I dreamed of a 20-foot  Sandman who was chasing me everywhere. No matter how far I run, he’d still get to me. Friends and family tried to protect me by allowing me to build secret passageways underneath their living quarters, and eventually I managed to create a maze of an underground passage that led me to somewhere ‘safe’ where I didn’t think he’d thought to look for me. That morning when he came for me, I ran and ran until I got there, and there it was– a small poorly vented underground room that was once a prisoner’s cell long ago and had now been abandoned. The self in my dream was quite smug for finally outrunning Sandman, but that smugness lasted about 2 seconds- I remembered, then and there, that while I was tucked away safely in this cell, Sandman would still be looking, and I knew how relentless he could be. What would happen (or rather, had happened) to those people who partook in hiding me?! Sandman didn’t look like a compassionate thing that would allow any accomplice to get away.
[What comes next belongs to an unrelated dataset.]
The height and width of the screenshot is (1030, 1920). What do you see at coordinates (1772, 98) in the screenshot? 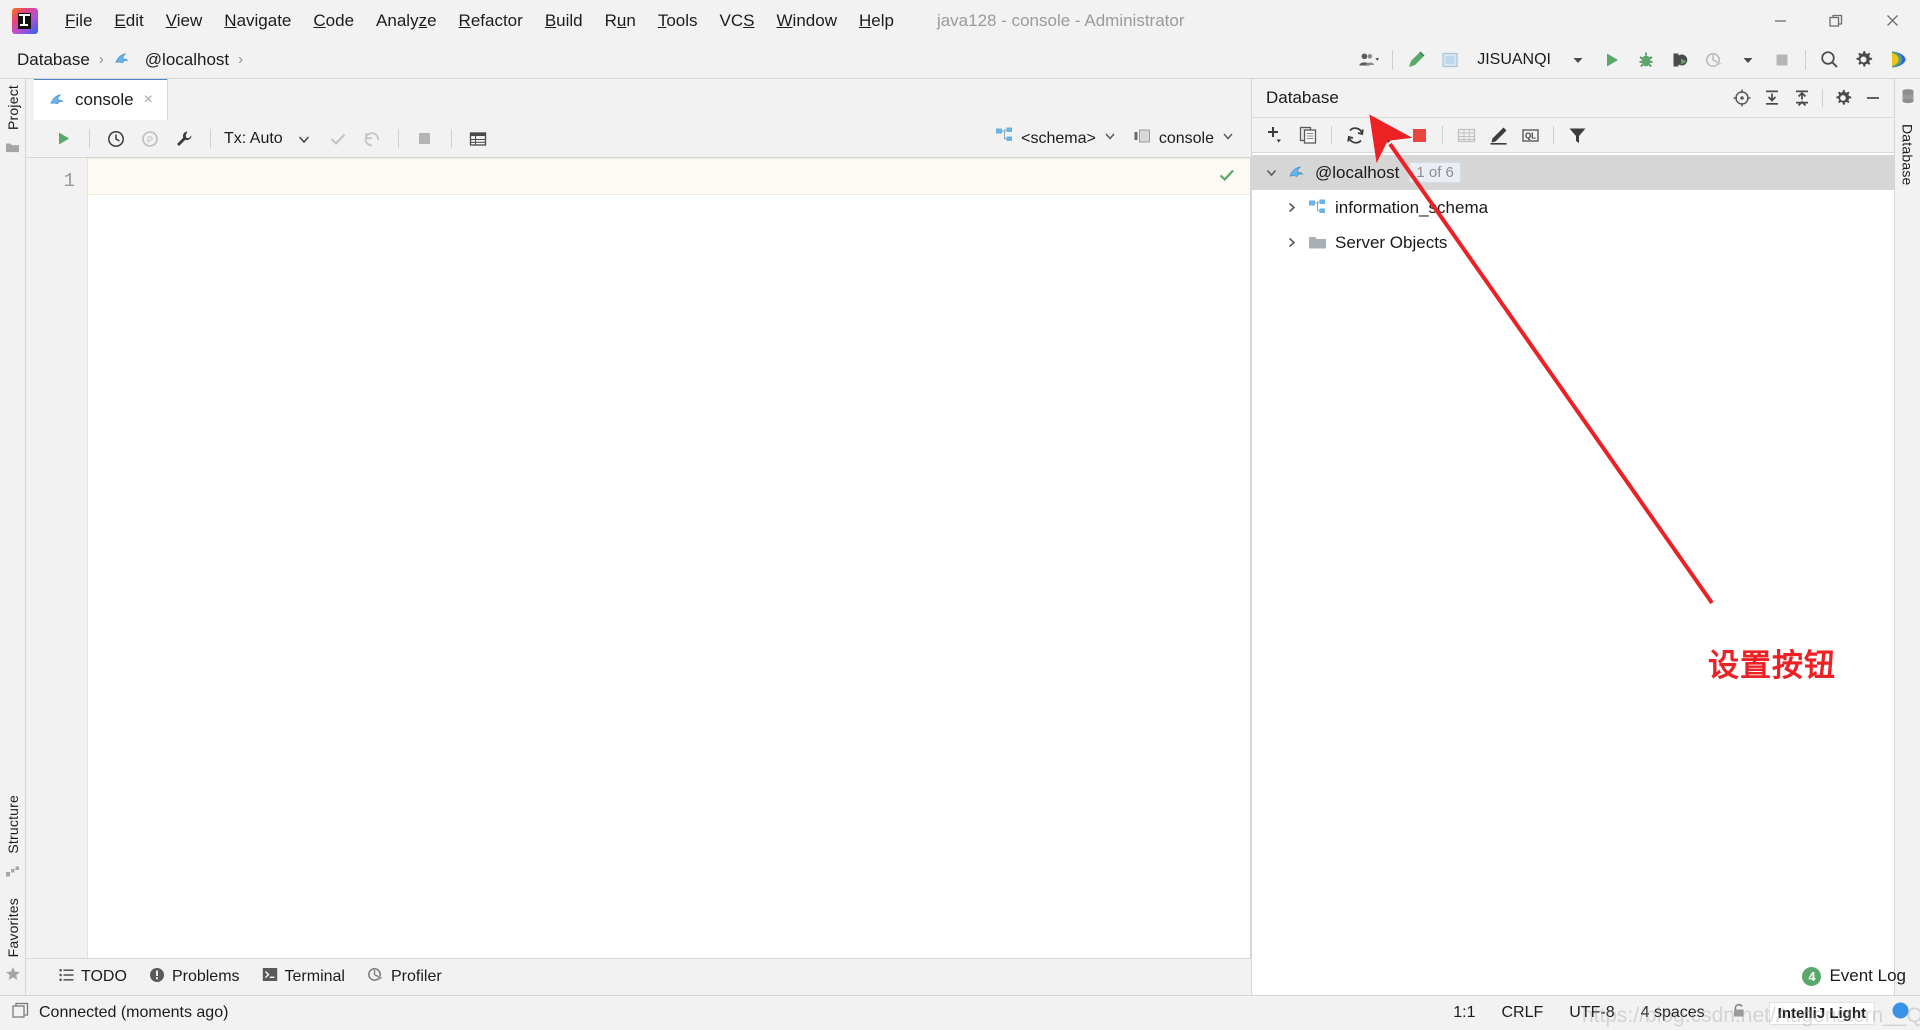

I knew then, that I was responsible for that, and there was nothing I could do about it. It’s too late; I had blood on my hands. There was no such thing as safety; sooner or later Sandman would get me. I couldn’t stop crying, and all I want to do was to undo everything. But there was no chance for that- I woke up, covered in tears and snot.
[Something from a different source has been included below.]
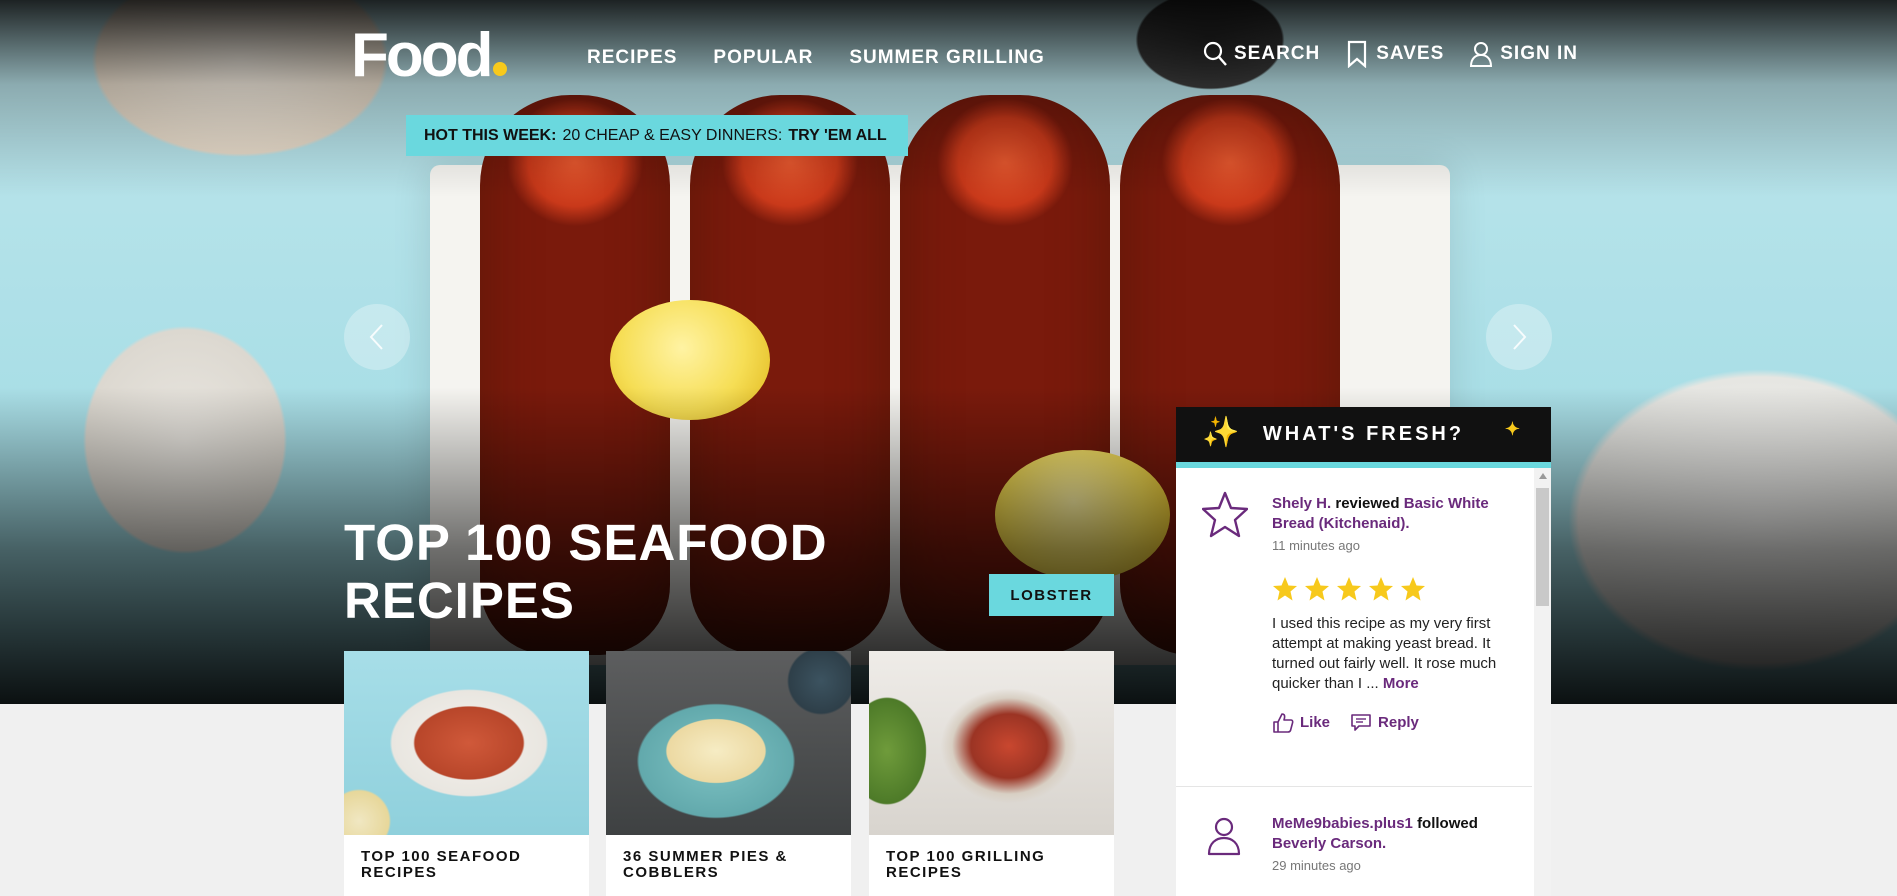 This screenshot has width=1897, height=896. I want to click on card-seafood: TOP 100 SEAFOOD RECIPES, so click(466, 774).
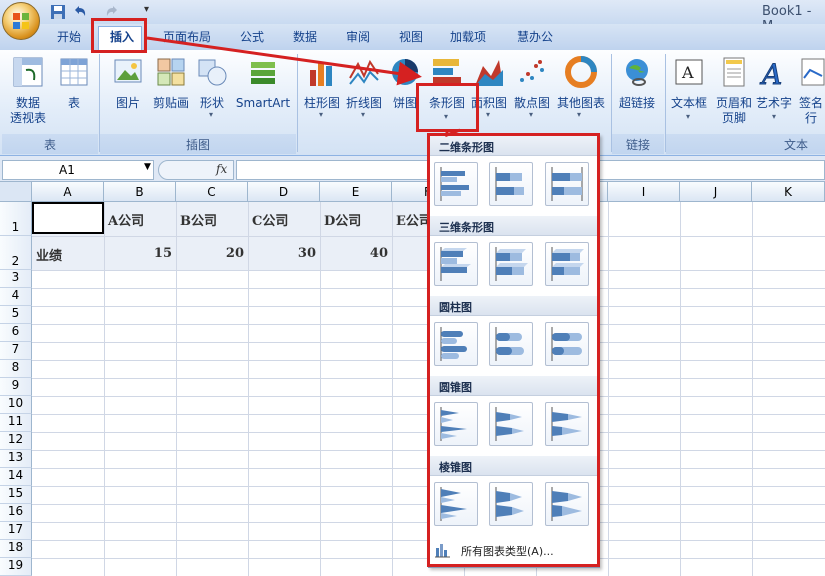  I want to click on office-logo-icon, so click(21, 21).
Such a morbid dream; so much to unpack from that stream of subconsciousness. Grandma passed away four months and a week ago, and I’m still coming to terms with it. Early on, my mind kept replaying all the memories I had with her, and I couldn’t help but think that I’d never have the chance to create more memories with her anymore. I selfishly wanted more time with her. I was going to go home for Chinese New Year next year! Why now? Why so soon?! Then it hit me- how hypocritical I was, for saying I wanted more time with her. How was I going to do that when I’m all the way here in another country thousands of miles away?! Going home once every few years does not cut it. Just like that, my anger on whoever it was from the Otherworld who took her away from me, and my regret, turned into guilt. And guilt–is the worst feeling of all. The early days just after her passing were filled with spurts of lacrimation fest, of which faucet I had almost no control over (at least I could stop self from doing that when around people).

It got better over time. Work kept me busy, so I didn’t have to think about it too much, or at all. The daily hum-drum became a soothing balm, and if work wasn’t enough to tire me out, there’s always the endless TV shows that I could turn to to numb me up.  I was doing quite a good job at that until about a month ago. It was just another day not unlike any other, except I incidentally found out about a dear friend’s tragic and unexpected demise. To say I was in shock was an understatement. How could a seemingly healthy person just suddenly be dead? I just saw him a little over a year ago and had a great catch-up session after 8 years of not seeing each other. I have questions, but none of which would ever be answered. They probably didn’t matter anyway.

Death has a way of reaching inside and squeezing the life out of you, figuratively (and perhaps also literally). I was deeply shaken, and for the first time in months, I saw how I was not-living. I thought I was doing fine after Grandma passed away, but in truth I sealed off a part of me, and was going through the motions of living without really doing so. Grandma wouldn’t have wanted me to live like this, nor my friend. This was a wake-up call; I have to do better. So here I am, writing about this, cherishing all the memories I’ve had with them, and letting all the emotions wash over me. Tonight, I’ll sip on Kopi-C Peng – Grandma’s favorite beverage – and just, feel. Sandman will always be after me (us), whether I like it or not. If it’s futile to run away, why not just live every day like it’s the last?